■ Problem description: What lines of the data include the string "computer"? Copy them all.

■ Input:
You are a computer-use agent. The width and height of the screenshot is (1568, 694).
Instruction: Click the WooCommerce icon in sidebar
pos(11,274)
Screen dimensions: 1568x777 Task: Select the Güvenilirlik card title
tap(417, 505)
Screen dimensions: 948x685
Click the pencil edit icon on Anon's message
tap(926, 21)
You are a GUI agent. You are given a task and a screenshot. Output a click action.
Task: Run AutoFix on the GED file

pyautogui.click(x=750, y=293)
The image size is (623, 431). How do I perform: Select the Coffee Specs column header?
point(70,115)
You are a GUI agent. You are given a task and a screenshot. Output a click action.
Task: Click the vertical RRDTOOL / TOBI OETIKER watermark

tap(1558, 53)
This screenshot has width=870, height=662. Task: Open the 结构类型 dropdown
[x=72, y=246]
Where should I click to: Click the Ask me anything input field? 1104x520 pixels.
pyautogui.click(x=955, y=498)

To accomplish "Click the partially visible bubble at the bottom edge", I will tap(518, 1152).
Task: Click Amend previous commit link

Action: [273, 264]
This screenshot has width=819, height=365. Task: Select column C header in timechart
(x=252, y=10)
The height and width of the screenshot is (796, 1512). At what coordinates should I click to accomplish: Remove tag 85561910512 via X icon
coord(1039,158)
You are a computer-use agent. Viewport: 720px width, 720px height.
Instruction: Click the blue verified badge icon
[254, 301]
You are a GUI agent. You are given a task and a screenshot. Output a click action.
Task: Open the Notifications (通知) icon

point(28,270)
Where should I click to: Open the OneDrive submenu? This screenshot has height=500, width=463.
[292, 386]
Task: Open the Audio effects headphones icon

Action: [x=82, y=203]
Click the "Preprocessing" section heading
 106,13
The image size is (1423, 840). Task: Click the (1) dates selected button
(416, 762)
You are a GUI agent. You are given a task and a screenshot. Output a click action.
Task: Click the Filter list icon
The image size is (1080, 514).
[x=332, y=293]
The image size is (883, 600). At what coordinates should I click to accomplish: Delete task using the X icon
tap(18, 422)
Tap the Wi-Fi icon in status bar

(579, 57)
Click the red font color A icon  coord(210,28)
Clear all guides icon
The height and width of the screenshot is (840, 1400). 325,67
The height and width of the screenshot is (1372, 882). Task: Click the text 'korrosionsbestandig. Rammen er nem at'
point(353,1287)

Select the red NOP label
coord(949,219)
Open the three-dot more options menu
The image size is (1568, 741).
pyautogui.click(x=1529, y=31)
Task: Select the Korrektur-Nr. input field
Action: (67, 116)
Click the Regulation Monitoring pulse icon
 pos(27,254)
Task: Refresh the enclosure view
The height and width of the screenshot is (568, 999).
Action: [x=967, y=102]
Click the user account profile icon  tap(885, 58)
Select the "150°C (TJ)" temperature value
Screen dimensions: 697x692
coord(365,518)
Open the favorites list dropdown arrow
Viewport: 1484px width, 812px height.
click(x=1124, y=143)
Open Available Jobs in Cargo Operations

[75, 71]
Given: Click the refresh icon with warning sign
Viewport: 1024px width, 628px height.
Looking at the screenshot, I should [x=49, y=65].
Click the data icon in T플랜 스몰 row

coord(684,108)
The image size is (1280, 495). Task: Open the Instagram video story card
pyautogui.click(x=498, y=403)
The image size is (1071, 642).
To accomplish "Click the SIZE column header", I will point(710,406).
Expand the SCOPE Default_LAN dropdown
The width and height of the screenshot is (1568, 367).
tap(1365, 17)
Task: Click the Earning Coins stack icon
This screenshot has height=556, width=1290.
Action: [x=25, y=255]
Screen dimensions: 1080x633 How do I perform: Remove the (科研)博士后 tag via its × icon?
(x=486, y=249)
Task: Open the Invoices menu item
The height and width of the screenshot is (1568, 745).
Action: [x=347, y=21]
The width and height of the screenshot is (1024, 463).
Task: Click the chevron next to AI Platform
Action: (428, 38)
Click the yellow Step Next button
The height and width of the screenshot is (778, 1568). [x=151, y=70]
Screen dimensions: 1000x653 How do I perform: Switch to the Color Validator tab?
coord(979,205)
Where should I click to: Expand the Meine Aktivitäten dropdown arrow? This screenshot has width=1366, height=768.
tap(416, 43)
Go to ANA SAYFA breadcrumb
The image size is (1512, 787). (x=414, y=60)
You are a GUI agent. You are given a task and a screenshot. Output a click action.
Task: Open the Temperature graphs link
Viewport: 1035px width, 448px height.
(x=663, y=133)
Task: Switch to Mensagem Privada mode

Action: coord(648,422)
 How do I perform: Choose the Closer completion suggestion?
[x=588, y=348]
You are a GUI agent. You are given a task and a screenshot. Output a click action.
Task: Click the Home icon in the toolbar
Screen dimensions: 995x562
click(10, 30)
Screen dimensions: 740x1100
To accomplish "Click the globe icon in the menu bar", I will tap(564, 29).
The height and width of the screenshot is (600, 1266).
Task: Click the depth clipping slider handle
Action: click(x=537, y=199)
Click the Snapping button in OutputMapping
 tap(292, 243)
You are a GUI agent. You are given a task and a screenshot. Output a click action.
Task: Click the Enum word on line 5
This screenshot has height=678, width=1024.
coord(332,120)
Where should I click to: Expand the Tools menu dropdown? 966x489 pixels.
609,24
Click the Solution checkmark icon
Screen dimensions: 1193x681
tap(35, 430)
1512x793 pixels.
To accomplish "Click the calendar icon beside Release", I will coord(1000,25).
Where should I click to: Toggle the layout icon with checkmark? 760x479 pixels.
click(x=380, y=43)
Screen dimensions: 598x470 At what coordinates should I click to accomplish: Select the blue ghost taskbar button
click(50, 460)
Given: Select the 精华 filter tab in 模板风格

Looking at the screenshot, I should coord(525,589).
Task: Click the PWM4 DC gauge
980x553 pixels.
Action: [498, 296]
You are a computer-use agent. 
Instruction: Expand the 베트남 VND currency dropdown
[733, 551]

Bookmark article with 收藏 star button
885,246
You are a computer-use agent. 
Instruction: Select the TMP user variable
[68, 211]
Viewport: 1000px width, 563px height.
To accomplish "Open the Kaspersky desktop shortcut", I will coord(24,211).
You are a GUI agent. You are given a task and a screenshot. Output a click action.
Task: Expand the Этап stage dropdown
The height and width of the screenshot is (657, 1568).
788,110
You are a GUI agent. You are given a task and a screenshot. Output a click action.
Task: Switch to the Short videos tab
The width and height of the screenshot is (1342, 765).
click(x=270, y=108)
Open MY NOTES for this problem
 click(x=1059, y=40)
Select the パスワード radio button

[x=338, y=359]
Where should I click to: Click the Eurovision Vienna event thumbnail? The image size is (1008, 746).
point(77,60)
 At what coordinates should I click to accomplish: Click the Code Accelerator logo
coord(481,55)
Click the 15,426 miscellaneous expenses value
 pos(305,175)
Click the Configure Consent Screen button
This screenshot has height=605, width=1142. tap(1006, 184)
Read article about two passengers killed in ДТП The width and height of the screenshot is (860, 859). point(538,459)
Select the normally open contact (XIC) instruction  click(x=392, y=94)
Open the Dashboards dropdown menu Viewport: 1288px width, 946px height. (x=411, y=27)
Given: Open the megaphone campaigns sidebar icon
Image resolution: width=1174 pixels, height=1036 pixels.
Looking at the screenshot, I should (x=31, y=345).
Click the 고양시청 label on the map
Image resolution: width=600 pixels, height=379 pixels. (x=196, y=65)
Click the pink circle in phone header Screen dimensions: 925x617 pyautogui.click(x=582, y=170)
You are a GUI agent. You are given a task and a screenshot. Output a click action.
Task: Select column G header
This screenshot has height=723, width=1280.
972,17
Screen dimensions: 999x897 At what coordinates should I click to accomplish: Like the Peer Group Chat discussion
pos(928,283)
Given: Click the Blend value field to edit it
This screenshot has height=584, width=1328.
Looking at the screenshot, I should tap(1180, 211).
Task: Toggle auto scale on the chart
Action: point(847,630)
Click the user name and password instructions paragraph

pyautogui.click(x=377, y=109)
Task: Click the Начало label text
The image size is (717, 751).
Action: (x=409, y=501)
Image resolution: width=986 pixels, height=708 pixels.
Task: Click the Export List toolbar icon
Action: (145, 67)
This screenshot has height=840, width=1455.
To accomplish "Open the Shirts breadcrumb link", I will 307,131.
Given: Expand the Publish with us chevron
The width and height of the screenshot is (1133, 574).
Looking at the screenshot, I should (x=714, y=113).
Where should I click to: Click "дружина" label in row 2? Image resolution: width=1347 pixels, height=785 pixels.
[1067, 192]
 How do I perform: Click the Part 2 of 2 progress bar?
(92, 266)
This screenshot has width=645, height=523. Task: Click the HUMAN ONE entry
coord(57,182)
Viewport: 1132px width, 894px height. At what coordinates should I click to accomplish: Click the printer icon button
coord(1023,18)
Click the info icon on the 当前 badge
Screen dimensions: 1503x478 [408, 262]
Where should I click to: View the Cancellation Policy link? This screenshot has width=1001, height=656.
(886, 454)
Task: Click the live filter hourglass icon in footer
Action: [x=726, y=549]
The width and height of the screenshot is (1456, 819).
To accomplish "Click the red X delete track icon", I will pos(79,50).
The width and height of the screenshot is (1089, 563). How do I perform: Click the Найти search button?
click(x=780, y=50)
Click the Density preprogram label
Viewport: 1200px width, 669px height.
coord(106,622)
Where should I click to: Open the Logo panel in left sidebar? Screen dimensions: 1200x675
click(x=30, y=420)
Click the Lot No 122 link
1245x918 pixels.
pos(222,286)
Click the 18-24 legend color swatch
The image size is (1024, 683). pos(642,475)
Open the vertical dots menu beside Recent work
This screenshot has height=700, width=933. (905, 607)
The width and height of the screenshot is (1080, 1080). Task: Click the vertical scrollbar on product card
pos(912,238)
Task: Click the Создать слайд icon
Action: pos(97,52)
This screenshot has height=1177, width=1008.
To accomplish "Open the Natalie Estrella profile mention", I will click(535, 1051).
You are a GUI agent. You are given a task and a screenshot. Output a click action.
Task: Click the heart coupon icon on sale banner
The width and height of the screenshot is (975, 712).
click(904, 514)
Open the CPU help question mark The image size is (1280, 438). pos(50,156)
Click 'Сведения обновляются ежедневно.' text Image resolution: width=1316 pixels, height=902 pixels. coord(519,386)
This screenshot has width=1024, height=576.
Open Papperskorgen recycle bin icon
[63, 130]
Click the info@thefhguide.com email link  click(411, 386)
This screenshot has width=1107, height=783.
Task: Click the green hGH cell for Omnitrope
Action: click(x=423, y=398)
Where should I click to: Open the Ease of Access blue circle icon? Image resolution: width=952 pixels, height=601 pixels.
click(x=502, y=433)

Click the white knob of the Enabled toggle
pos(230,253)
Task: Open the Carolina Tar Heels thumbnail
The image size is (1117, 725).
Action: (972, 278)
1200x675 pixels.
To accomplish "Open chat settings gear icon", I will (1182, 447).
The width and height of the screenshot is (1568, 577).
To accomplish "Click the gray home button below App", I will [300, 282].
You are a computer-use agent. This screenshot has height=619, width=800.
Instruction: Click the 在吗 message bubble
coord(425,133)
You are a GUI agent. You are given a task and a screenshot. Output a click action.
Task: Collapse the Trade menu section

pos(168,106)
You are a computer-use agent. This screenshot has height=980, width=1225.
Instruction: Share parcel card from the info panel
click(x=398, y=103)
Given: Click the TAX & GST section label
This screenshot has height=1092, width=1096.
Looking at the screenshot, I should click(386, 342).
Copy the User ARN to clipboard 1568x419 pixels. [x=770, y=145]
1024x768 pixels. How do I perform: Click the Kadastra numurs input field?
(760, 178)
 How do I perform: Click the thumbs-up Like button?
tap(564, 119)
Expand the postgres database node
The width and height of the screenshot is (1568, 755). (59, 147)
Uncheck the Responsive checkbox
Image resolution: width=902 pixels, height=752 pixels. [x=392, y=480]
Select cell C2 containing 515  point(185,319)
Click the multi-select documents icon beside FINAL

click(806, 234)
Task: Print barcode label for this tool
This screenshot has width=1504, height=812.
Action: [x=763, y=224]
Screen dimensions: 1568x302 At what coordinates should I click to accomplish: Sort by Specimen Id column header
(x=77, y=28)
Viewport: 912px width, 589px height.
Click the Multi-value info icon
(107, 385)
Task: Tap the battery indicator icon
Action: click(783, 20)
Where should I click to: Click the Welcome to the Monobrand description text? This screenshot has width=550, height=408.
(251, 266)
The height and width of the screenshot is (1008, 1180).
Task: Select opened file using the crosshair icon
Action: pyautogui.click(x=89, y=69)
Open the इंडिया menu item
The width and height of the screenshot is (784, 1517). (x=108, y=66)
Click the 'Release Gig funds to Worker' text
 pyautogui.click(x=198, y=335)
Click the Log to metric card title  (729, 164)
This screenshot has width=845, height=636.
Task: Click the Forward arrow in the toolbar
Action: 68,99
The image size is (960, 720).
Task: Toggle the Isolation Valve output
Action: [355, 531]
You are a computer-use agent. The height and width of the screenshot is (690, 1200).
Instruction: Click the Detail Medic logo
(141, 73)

■ Output of the task:
You are a computer-use agent. The width and height of the screenshot is (1568, 694).
You are a computer-use agent. Viewport: 720px width, 720px height.
You are a computer-use agent. 
You are a computer-use agent. 
You are a computer-use agent. This screenshot has height=619, width=800.
You are a computer-use agent. This screenshot has height=980, width=1225.
You are a computer-use agent. The height and width of the screenshot is (690, 1200).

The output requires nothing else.